Pixel coordinate grounding data
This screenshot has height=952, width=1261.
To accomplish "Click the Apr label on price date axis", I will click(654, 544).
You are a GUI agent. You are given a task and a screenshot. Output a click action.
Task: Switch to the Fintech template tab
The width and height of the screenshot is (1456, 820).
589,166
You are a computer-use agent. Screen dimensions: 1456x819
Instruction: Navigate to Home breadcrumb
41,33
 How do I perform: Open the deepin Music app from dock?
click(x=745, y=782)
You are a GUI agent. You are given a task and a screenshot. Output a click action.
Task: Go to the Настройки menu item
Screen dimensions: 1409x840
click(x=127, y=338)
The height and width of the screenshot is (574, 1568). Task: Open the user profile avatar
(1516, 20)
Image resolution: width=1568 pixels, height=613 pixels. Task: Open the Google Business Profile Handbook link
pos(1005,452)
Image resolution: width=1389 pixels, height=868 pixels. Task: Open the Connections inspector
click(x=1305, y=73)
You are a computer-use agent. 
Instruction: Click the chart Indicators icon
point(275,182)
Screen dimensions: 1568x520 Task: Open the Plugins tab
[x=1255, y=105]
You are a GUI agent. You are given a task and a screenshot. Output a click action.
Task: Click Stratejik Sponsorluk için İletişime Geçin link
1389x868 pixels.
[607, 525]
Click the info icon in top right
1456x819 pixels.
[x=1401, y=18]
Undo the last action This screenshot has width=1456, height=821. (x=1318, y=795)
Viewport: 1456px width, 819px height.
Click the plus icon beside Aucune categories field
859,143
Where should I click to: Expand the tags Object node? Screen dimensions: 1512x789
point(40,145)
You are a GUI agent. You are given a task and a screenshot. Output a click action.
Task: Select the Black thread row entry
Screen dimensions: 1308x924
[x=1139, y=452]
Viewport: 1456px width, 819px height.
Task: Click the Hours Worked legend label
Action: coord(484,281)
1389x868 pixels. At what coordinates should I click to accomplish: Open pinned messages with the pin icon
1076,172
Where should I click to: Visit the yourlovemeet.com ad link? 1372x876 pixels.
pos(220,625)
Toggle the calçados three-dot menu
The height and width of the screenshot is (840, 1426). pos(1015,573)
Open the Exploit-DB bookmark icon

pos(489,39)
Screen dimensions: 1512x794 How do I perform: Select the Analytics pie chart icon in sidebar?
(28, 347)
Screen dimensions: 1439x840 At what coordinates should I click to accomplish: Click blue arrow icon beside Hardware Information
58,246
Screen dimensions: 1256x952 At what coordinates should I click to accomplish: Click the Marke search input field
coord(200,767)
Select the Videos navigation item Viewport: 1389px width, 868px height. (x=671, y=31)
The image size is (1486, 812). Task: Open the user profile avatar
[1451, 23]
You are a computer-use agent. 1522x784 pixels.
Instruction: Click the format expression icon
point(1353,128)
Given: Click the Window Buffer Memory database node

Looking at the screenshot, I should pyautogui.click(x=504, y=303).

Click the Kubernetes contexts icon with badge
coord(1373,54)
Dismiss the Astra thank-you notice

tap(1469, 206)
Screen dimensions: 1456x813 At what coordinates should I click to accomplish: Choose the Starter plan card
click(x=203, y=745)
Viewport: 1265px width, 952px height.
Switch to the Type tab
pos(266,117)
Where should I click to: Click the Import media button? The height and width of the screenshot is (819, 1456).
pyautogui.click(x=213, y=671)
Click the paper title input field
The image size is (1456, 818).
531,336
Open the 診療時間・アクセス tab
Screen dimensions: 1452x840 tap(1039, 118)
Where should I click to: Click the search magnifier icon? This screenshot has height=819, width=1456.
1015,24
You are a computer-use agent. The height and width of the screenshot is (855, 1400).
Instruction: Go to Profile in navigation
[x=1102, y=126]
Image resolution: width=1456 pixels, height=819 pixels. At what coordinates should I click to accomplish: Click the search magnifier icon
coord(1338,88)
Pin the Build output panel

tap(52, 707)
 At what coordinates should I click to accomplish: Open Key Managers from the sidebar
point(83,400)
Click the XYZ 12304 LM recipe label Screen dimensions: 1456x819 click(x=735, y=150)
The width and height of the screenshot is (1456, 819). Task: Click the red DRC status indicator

- Task details: After locating the line with "At what coordinates should I click to accomplish: Open Key" in the records above, please set down that line and all later ones exactly, and no other line.

- Exercise output:
 At what coordinates should I click to accomplish: Open Key Managers from the sidebar
point(83,400)
Click the XYZ 12304 LM recipe label Screen dimensions: 1456x819 click(x=735, y=150)
The width and height of the screenshot is (1456, 819). Task: Click the red DRC status indicator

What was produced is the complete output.